The problem with this ideology however is that it doesn’t help my overwhelming feelings of fear and panic which is exacerbated by a tape playing on a loop in my head saying  ‘you’re supposed to know what to do, do something’. My angst is compounded by annoying motivational phrases also unhelpfully playing in my head like.

  • Nothing happens until something moves
  • The secret of getting ahead is getting started


  • Act or be acted upon

All these platitudes are urging me to pull something out of the bag, but I know that this is a trap. This need to forge ahead is nothing but a coping mechanism and disguise. Instead of owning the fact that I haven’t got a foggy about what to do, part of me worries that I’ll lose authority if I acknowledge that I can’t provide direction – I’m supposed to know the answers, I’m the MD!  This feeling of not being in control is common for managers in ‘oh no’ situations and as a result they often start reflexively and unilaterally attempting to impose quick fixes to restore equilibrium because, lets be honest, sometimes we find it hard to resist hiding our confusion.

To admit that I am lost in an “Oh, No!” moment opens the door not only to the fear of losing authority but also to a plethora of other troubling emotions and thoughts:  *Shame and loss of face: “You’ll look like a fool!” * Panic and loss of control: “You’ve let this get out of hand!” * Incompetence and incapacitation: “You don’t know what you’re doing!”

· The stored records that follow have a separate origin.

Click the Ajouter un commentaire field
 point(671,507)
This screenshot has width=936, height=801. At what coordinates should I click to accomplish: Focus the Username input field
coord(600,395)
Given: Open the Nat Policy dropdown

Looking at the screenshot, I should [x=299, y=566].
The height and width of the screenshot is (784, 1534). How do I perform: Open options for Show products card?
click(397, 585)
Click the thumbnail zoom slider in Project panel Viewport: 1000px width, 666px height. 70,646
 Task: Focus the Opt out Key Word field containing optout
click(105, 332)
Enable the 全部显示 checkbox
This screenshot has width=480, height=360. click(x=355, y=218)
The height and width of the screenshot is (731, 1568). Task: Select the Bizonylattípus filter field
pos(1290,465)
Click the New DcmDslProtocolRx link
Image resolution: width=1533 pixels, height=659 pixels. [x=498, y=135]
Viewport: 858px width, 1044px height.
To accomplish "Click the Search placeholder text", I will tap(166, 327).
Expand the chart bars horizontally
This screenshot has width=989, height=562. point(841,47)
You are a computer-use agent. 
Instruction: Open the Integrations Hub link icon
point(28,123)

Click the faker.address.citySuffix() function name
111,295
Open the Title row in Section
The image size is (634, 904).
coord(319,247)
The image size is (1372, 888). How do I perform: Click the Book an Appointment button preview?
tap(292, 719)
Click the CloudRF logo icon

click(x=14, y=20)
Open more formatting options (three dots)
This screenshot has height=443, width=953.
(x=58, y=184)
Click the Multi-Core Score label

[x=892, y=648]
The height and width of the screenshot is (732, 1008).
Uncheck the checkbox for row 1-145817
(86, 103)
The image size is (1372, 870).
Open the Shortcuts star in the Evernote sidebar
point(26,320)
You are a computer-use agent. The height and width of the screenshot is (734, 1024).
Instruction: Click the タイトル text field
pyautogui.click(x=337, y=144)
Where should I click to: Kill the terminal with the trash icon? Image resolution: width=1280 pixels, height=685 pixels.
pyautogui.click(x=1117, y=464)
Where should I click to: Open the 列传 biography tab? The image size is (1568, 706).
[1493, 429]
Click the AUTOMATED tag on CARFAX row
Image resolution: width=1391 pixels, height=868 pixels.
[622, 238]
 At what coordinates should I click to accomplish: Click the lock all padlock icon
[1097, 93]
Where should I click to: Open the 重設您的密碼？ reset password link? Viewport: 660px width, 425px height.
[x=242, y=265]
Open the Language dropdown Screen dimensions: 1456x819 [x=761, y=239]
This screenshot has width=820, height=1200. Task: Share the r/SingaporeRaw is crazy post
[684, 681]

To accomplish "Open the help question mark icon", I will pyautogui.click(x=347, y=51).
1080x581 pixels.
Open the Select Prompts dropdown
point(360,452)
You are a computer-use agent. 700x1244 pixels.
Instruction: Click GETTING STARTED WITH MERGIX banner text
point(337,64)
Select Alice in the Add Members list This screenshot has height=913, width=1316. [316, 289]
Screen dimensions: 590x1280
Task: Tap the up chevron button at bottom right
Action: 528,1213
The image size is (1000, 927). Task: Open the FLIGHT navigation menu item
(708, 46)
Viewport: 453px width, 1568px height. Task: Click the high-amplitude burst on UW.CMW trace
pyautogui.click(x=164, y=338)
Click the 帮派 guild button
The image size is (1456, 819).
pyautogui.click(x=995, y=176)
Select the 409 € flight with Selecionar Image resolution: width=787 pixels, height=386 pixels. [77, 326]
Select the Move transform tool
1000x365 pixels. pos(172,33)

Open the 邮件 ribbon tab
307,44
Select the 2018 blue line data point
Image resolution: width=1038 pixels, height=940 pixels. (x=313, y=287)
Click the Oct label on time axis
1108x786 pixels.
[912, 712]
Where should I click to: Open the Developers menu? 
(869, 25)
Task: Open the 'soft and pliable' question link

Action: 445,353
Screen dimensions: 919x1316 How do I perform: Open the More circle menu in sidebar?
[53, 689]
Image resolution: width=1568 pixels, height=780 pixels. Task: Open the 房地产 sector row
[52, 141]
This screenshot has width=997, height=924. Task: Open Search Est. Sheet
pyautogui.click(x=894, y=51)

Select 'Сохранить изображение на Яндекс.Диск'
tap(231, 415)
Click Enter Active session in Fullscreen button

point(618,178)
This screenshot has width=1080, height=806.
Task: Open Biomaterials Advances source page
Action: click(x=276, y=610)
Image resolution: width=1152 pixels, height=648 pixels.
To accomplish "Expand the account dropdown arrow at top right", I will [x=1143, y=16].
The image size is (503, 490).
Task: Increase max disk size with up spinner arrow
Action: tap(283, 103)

As if by saying “I’m at a loss here” is tantamount to declaring “I am not fit to lead.” Of course the real problem for me and any other leader is if they don’t admit when they are disoriented, it sends a signal to others in the organisation stating it’s not cool to be lost and that, by its very nature encourages them to hide.  What’s the saying about ‘a real man never asks for direction. they end up driving around in circles’.

As managers we need to embrace the confusion, show vulnerability (remember that’s not a bad word) and accept that leadership is not about pretending to have all the answers but about having the courage to search with others to discover a solution.

JM point out that “being confused, however, does not mean being incapacitated.  Indeed, one of the most liberating truths of leadership is that confusion is not quicksand from which to escape but rather the potter’s clay of leadership – the very stuff with which managers can work.”

2020 has certainly been a year to remember and all indications are that the confusion which has characterised this year will still follow us into the New Year, thereby making confusion a defining characteristic of the new normal and how managers need to manage. Our competence as leaders will then surely be measured not only by ‘what I know’ but increasingly by ‘how I behave when I accept, I don’t know, lose my sense of direction and become confused.

.I guess the message for all organizational cultures going forward is that sticking with the belief that we need all-knowing, omni-competent executives will cost them dearly and send a message to managers that it is better to hide their confusion than to address it openly and constructively.

Take comfort in these wise words ‘Confusion is a word we have invented for an order not yet understood’!